Source:Reuters-Global Times Published: 2017/9/7 17:48:40

Caribbean refineries, storage facilities threatened


Hurricane Irma has shut down oil terminals across the northern Caribbean, worsening a fuel supply crunch in Latin American countries that have struggled to meet demand since Hurricane Harvey disrupted shipments from the US Gulf Coast in August.

Latin America had already been scrambling for almost two weeks to find cargoes because of Harvey. Irma is threatening Caribbean refineries, terminals and storage facilities.

There is over 100 million barrels of storage capacity in the Caribbean, which is crucial for those nations because of limited ability to refine crude, and also as supply for South American nations.

Several oil trading firms had moved a portion of their US fuel inventories to the Caribbean ahead of Harvey so they could keep selling cargoes to Latin America, traders from two companies said.

Those barrels are now locked in terminals in St. Eustatius, Puerto Rico and the US Virgin Islands, as Irma, a Category 5 storm with winds of 185 miles per hour, is expected to hammer the region for several more days before turning north.

"Irma is arriving in a bad moment. Not all oil storage facilities in the Caribbean have closed, but vessel traffic is difficult in the middle of the storm. It will get worse before getting any better," said a trader from an oil firm that rents tanks in St. Croix.

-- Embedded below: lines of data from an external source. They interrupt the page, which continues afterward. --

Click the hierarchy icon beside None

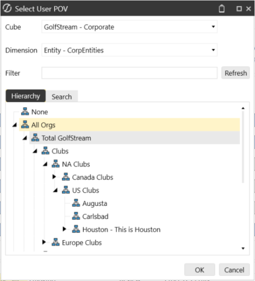click(25, 112)
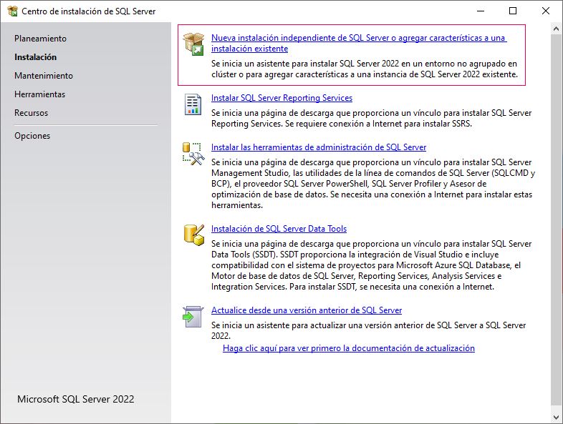Open the Herramientas section
This screenshot has width=563, height=424.
(x=39, y=94)
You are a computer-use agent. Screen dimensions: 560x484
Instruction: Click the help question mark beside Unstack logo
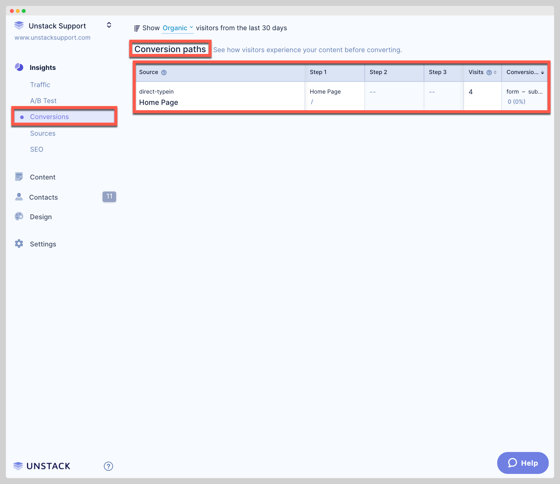click(108, 466)
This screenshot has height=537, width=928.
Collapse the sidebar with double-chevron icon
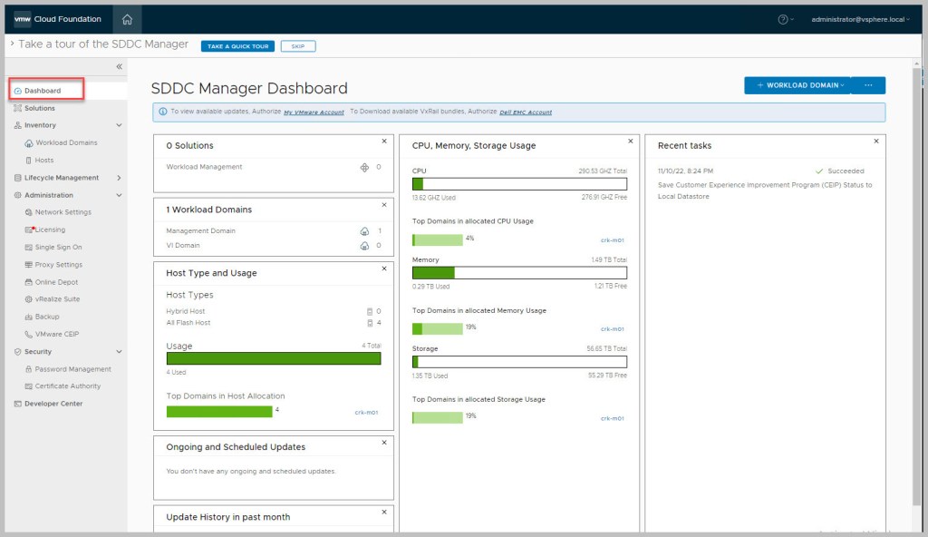point(119,67)
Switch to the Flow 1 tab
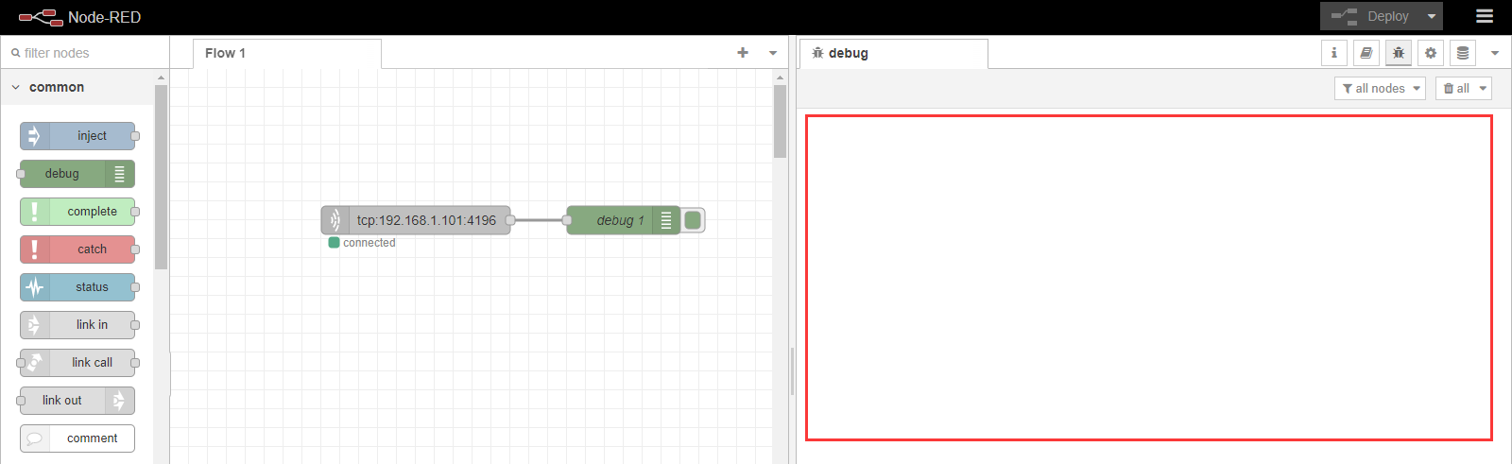This screenshot has height=464, width=1512. point(226,53)
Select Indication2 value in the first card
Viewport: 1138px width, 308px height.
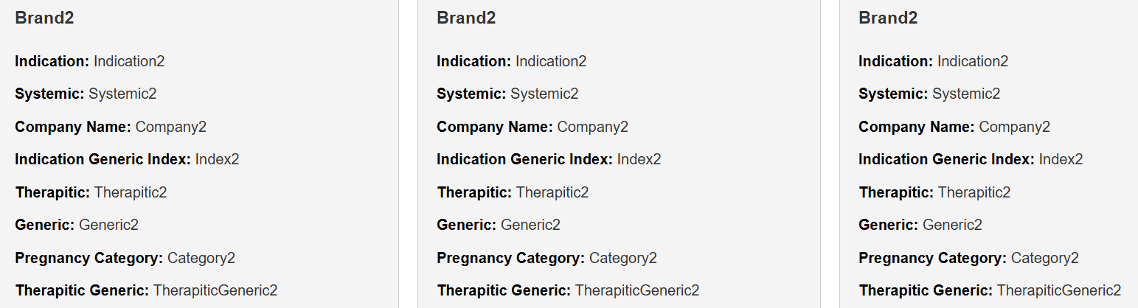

US-based Buckeye Partners, the largest owner of oil storage facilities in the Caribbean, with 41.1 million barrels of capacity, said it shut its Yabucoa terminal in Puerto Rico.

NuStar Energy on Tuesday closed its 13 million barrel Statia terminal in the small island of St. Eustatius.

Firms leasing tanks in closed terminals in St. Eustatius, St. Croix and Puerto Rico include Venezuela's state-run PDVSA, China's Sinopec and Russia's Rosneft, according to the sources and Reuters vessel data.